Travellers considering Seville as part of a broader Spanish circuit may also look at Mandarin Oriental Ritz, Madrid for the capital segment, or at Hacienda de San Rafael for a rural Andalusian complement to a city stay. Those extending to the Spanish coast have reference points at Marbella Club Hotel, while the Balearic Islands offer a different register entirely at Cap Rocat or Hotel Can Ferrereta in Santanyí. For guests whose travel extends to Catalonia, Mandarin Oriental Barcelona and Terra Dominicata in Escaladei represent two very different points on the same regional spectrum. Wine-focused travellers may also want to note Abadía Retuerta LeDomaine and Torre del Marqués Hotel Spa and Winery as properties where the agricultural setting is central to the guest proposition.
Category Peers
Comparable venues nearby, for context on price, style, and recognition.

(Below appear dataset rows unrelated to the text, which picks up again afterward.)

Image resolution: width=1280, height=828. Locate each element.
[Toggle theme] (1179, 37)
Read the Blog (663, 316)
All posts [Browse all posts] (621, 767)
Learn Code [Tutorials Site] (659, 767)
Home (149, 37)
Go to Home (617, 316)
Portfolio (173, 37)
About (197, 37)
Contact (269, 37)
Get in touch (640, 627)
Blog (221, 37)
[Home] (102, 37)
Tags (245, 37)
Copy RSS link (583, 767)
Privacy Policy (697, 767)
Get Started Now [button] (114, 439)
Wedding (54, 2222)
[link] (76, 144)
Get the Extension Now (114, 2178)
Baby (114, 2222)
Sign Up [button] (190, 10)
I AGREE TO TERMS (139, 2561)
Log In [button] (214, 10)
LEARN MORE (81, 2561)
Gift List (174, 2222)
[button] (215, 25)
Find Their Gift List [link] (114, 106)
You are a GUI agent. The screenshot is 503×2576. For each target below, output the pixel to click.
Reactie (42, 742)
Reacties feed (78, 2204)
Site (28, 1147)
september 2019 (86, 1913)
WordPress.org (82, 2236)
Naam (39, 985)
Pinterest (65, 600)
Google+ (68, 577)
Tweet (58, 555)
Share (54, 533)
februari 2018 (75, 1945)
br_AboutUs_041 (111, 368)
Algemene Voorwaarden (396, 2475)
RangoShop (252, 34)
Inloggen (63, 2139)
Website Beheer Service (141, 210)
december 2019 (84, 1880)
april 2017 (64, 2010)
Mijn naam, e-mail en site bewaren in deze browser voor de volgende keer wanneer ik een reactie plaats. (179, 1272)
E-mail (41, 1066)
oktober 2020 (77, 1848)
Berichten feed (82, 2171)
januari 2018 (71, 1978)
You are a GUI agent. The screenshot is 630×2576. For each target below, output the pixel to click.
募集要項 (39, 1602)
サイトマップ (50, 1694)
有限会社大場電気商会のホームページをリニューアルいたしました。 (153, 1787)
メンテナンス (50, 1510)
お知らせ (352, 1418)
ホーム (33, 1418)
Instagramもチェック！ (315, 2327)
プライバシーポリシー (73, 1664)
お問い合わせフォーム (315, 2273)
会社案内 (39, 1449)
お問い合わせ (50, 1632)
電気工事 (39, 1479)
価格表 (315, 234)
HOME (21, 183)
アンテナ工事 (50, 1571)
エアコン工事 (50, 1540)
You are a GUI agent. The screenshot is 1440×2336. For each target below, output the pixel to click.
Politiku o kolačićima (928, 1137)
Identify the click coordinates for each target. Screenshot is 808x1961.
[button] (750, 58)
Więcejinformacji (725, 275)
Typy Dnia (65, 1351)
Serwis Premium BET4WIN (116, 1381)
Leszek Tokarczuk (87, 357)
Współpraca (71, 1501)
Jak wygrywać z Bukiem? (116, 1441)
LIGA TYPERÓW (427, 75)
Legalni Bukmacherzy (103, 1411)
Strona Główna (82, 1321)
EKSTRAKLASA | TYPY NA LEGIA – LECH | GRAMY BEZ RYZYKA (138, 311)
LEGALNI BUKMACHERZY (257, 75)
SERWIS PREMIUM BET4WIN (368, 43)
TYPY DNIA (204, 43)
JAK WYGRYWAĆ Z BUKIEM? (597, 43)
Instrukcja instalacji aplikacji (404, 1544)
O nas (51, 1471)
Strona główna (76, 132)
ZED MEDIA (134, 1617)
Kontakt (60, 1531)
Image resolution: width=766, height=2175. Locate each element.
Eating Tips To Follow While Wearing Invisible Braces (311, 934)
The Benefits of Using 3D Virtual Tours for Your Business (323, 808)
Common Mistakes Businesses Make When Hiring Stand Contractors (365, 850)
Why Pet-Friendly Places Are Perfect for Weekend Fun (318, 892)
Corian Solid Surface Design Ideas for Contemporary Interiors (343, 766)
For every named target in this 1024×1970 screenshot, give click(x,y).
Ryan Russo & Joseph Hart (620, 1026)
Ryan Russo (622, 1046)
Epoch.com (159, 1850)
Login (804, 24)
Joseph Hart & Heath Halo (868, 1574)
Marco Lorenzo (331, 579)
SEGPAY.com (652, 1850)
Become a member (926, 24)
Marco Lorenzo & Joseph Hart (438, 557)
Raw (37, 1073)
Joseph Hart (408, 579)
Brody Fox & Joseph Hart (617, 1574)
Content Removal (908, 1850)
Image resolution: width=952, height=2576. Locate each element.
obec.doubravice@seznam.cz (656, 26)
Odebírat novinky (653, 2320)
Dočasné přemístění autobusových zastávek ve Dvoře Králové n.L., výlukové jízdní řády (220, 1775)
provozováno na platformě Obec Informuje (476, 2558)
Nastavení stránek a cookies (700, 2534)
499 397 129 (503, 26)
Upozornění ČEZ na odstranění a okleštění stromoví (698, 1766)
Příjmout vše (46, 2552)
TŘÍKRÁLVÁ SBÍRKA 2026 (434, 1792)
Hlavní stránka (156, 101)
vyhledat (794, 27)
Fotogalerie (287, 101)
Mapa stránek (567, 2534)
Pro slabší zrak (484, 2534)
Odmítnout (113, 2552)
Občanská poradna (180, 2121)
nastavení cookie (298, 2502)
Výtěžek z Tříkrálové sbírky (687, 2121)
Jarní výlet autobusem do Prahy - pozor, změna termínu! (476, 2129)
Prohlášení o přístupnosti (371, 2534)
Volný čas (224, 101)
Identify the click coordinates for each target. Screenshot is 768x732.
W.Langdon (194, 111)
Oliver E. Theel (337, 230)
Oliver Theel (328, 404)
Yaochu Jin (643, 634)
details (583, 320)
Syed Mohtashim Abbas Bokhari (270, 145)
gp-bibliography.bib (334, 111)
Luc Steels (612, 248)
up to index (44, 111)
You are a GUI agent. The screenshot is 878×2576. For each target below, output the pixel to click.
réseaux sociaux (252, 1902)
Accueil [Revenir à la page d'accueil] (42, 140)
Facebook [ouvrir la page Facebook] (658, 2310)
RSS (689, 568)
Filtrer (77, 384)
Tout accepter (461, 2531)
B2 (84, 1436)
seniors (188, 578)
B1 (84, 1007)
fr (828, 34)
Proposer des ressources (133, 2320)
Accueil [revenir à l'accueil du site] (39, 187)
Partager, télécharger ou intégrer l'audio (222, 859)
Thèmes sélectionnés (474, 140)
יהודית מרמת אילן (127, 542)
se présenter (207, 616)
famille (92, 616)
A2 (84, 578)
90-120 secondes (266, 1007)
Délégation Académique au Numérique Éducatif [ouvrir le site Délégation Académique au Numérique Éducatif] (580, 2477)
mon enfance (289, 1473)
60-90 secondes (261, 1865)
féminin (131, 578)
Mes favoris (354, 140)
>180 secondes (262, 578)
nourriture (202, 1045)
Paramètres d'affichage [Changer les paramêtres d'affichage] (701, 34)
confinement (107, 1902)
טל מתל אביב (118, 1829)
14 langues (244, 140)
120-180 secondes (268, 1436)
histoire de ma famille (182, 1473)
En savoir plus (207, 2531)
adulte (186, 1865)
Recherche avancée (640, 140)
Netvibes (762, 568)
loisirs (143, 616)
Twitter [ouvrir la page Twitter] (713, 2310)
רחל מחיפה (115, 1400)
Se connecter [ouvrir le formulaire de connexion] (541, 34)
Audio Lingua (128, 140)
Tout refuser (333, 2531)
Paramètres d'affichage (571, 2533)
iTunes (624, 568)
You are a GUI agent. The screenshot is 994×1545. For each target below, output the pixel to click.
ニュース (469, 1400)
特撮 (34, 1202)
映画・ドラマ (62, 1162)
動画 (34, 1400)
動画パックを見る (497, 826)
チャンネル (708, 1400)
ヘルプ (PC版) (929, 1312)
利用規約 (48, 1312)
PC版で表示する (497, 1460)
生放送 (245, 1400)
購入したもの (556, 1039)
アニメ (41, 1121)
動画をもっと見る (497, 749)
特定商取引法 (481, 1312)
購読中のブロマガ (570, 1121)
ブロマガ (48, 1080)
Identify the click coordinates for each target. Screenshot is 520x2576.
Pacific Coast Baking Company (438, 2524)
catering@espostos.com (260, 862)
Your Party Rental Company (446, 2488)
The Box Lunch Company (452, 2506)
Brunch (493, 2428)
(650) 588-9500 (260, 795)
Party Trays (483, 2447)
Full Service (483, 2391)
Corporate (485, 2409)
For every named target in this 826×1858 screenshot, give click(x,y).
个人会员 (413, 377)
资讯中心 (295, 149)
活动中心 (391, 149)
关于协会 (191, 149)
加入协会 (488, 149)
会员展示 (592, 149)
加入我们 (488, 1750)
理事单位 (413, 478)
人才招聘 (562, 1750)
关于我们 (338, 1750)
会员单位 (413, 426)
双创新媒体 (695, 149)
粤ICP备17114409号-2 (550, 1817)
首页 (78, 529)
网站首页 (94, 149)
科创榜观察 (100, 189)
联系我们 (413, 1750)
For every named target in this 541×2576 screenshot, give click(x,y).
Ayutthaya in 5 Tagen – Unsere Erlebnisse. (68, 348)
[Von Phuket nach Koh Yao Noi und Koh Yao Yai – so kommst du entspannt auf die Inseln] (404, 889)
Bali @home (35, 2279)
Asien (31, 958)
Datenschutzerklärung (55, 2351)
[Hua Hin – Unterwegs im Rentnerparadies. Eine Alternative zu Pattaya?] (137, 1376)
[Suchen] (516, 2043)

| Venue | Cuisine | Price | Awards | Notes |
|---|---|---|---|---|
| Cristine Bedfor SevillaThis venue — the venue you are viewing | Boutique hotel in restored historic theater | $$$ | 4-Star | |
| Parador de Carmona | Andalusi palace in a reconstructed Moorish fortress | $$$ | 4-Star | Carmona |
| Tayko Sevilla | Historic regionalist exterior with contemporary restoration | $$$ | 4-Star | Santa Cruz |
| H10 Casa de la Plata | Andalusian-inspired boutique hotel fusing traditional Sevillian elements with contemporary design | $$$ | 4-Star | Casco Antiguo |
| Mercer Plaza Sevilla | Restored early 20th-century family residences in Regionalist style with Baroque and Mudéjar elements. | $$$$ | 5-Star | Plaza San Francisco |
| Hotel Casa 1800 Sevilla | Restored 19th-century Andalusian mansion with traditional courtyards | $$$ | 4-Star | Santa Cruz |
At a Glance
- Elegant
- Sophisticated
- Cozy
- Romantic Getaway
- Weekend Escape
- Historic Building
- Rooftop Pool
- Terrace
- Wifi
- Pool
- Spa
- Room Service
- Concierge
- Breakfast Included
- Restaurant
Vibrant and eclectic atmosphere featuring generous use of colors, patterns, and timeless design inspired by Renaissance Seville.